# Pierce Dual Cushioned Shaft Drive Bicycle, Just Picked



## antque (Dec 20, 2012)

Here is the bike I posted about a week ago. The bike was coming up for sale by the family of the original owner. The bike is estate fresh from here in my town. The bike has its original paint and i have the original seat. The rims have been changed but I have the original wood rims with the paint and pin stripping. The front hub is not the original and the front spring fork has had a repair to the top of it. If you're interested in the bike please PM me, I maybe selling it in the near future, thanks for looking


----------



## Wcben (Dec 20, 2012)

cool bike! just bad timing for me!!


----------



## jpromo (Dec 20, 2012)

Now that's a pretty amazing find. Good work!


----------



## Gary Mc (Dec 20, 2012)

Bad timing for me too, maybe next year.  This Pierce Cushion, Chainless, Coaster Brake bicycle is a great bike, very cool!!!!!  The fact it is the tall frame & the fork may be the only issues you have with selling it from a value standpoint.  It is great to see a fairly untouched original with all the parts except the front hub and spokes so congratulations on a great find.  The coaster brake on it I believe was manufactured by Pierce under license from the New Departure Bell Company from my research on it.  I believe they may have only used this coaster brake in 1901.  Another 1902 Pierce 3C bike (cushion, chainless, coaster brake) owned by another CABE member has what I believe to be a Corbin manufactured "1902 Model" New Departure Coaster Brake, further evidence this was a one year only endeavor.  Pierce reportedly used a Morrow coaster brake in 1900 and was not happy with it deciding to manufacture their own "New Departure" version in 1901.  In 1901 Pierce featured their bike at the Pan American Exposition in Buffalo, NY, infamous for the assassination of President McKinley.  Pierce named the 3C bicycle the "Pan American" for 1901 if it is indeed a 1901 which I believe it is. * Can you provide the patent dates on the head tube to help verify? All should be 1901 or earlier if it is a 1901. *

*Here's all the data I have on 1901 Pierce 3C models from late 1900 & 1901 from a thread I posted on these great bikes recently I thought you might like to see:
*
Doing some digging into 1901 Pierce bicycles and came across some interesting articles on Pierce and their "1901 Pan American Cushion Chainless" and "1901 Pan American Special Cushion Chainless" (a full nickel framed version).  This includes a cool photo of their exhibit at the 1901 Pan American Exposition in Buffalo, NY.  The Pan-American Exposition was a World's Fair held in Buffalo, New York, from May 1 through November 2, 1901. The exposition is most remembered or you could really say became infamous because U.S. President William McKinley was assassinated by an anarchist, Leon Czolgosz, at the Temple of Music on September 6, 1901. President McKinley died 8 days later as a result of the gunshot wound to the abdomen. 

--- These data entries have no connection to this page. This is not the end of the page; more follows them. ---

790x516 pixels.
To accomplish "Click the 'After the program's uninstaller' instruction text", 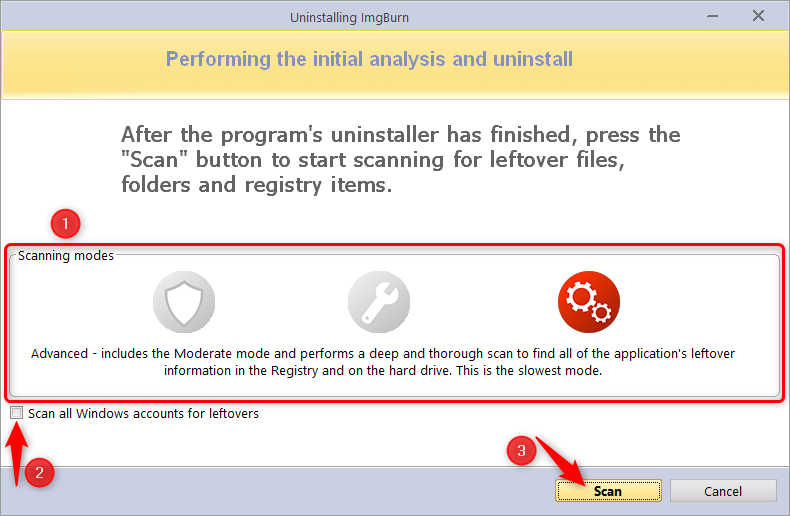I will pyautogui.click(x=401, y=160).
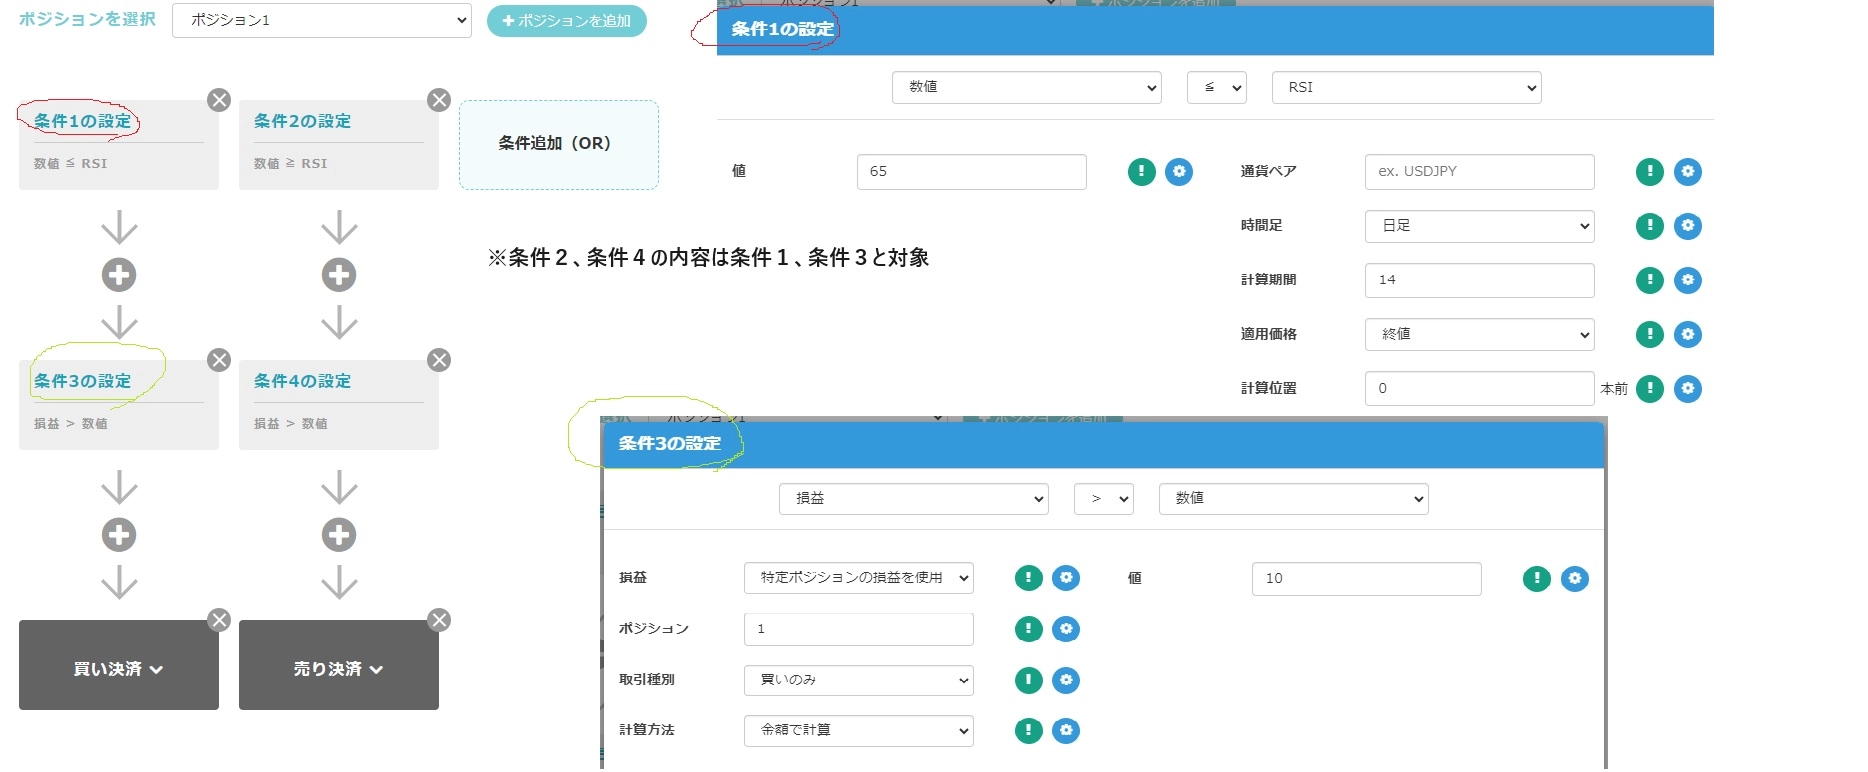Click the ポジションを追加 button
The image size is (1868, 772).
coord(567,21)
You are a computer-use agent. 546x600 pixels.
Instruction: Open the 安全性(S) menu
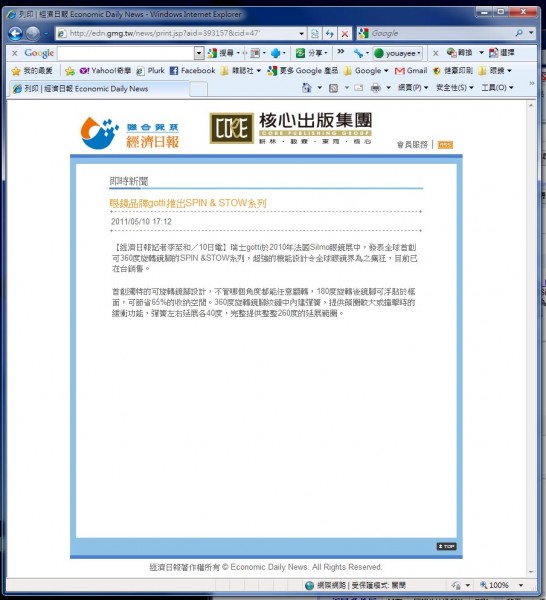pyautogui.click(x=454, y=88)
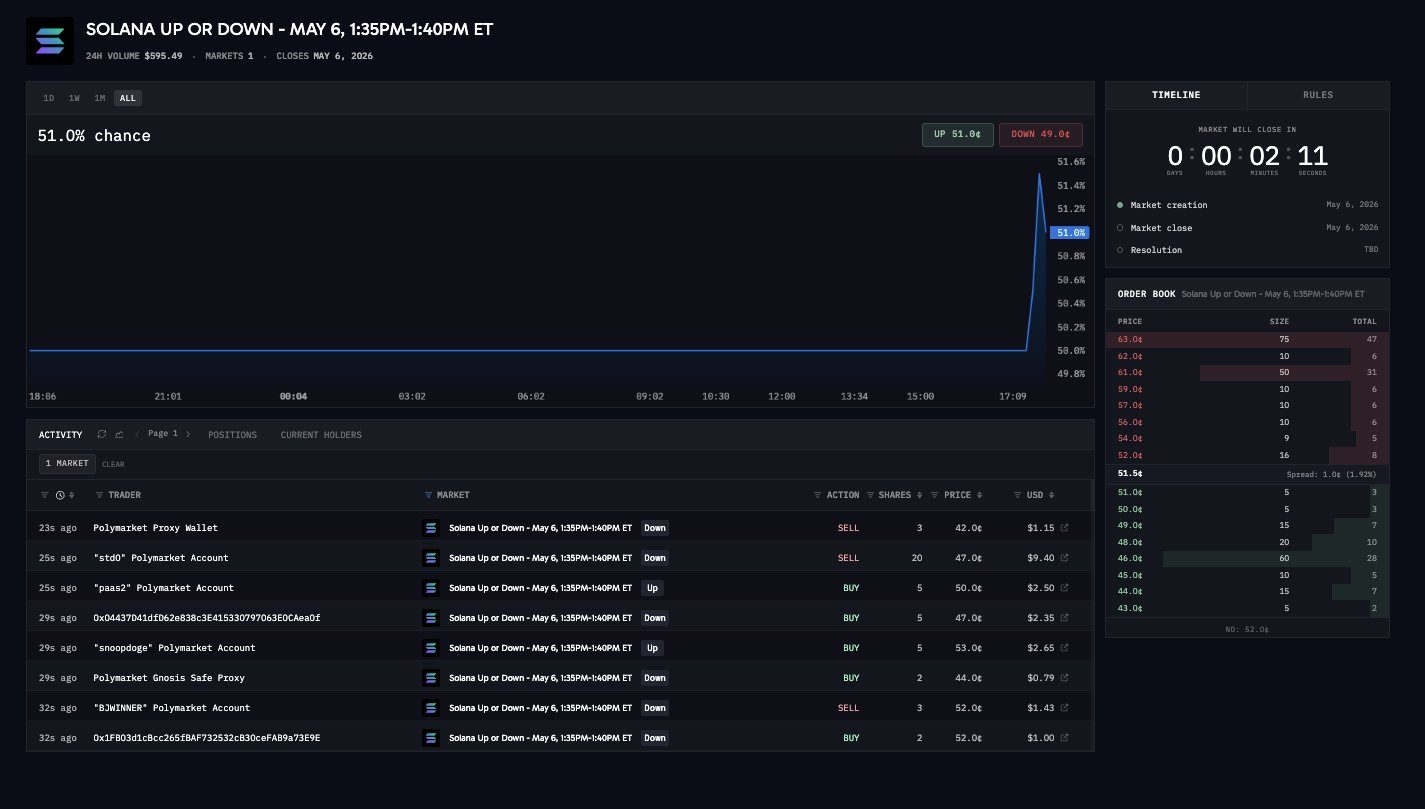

1901 Pierce Pan American Special full-nickel Cushion Chainless with a Pierce-New Departure Coaster Brake from the Pedaling History Bicycle Museum in Buffalo, NY of which all items are being auctioned by Copake in coming months.





January 4, 1901 "The Bicycling World and Motorcycle Review" on the full nickel 1901 Pierce Pan American Special.





The 1901 Pan American Exposition at Night





Pierce display and article from the July 18, 1901 edition of "The Bicycling World and Motorcycle Review" on the Pierce Display at the 1901 Pan American Exposition









November 1900 articles from "The Bicycling World and Motorcycle Review" on the 1901 Pierce Pan American models:













1901 Pierce brochure from 2005 Copake auction


----------



## Boris (Dec 20, 2012)

Bravo Gary!


----------



## Gary Mc (Dec 20, 2012)

Dave Marko said:


> Bravo Gary!




Thank you Dave!!!!!!! As you can tell, I'm "fascinated" with TOC Pierce 3C bikes.


----------



## Larmo63 (Dec 20, 2012)

Do I hazard a guess at what such a nice vehicle

like that might cost?


----------



## xmtnrider (Jan 16, 2015)

Hi Gary,

I'm new to the forum and getting into Pierce TOC bikes. I'm actually distantly related to the founder and my last name is Pierce too. Just wondering what ever happened to this bike? Have you come across any other tall Pierce chainless bikes?

Thanks,
Rob


----------



## kermit (Jan 16, 2015)

here's mine that is almost finished...Nice rider although it does "float around" but still fun


----------



## catfish (Jan 16, 2015)

kermit said:


> View attachment 191393 here's mine that is almost finished...Nice rider although it does "float around" but still fun




Very nice!


----------



## xmtnrider (Jan 16, 2015)

Yes, beautiful!!


----------



## corbettclassics (Jan 16, 2015)

I'll have this one up for sale soon ….. it's 1898 > fully restored


----------



## Freqman1 (Jan 16, 2015)

Is this the same bike in the first post of this thread? If so I'm curious why you deviated from original e.g. replaced original bars, grips, stem//applied box pins and decal//and striped wheels differently. All of the early Pierce' that I've seen are plain black. Lastly I thought '02 was the first year of the spring front fork. Regardless a beautiful bike.  V/r Shawn


----------



## xmtnrider (Jan 19, 2015)

Freqman1 said:


> Is this the same bike in the first post of this thread? If so I'm curious why you deviated from original e.g. replaced original bars, grips, stem//applied box pins and decal//and striped wheels differently. All of the early Pierce' that I've seen are plain black. Lastly I thought '02 was the first year of the spring front fork. Regardless a beautiful bike.  V/r Shawn




This is a nice looking bike too. I have the same question as Freqman1 though...is this the same bike from the original thread? I would like to find an unrestored tall Pierce shaft drive if possible. Please let me know if anyone knows of one that is available.

Thanks!


----------



## prewarbikes4sale (Jan 19, 2015)

xmtnrider said:


> This is a nice looking bike too. I have the same question as Freqman1 though...is this the same bike from the original thread? I would like to find an unrestored tall Pierce shaft drive if possible. Please let me know if anyone knows of one that is available.
> 
> Thanks!



http://thecabe.com/vbulletin/showthread.php?51848-Pierce-For-Sale-Trade


----------



## olderthandirt (Jan 19, 2015)

holy molly i love these bikes i turn 65 in may i anticipate a growing spurt ?  maybe my legs will grow about 6 or 7 inches and then i hope to reach the pedals wait till then and i will make some offers ? any smaller frame sizes out there


----------



## GiovanniLiCalsi (Jun 10, 2015)

That badge was used from 1898-1907.


----------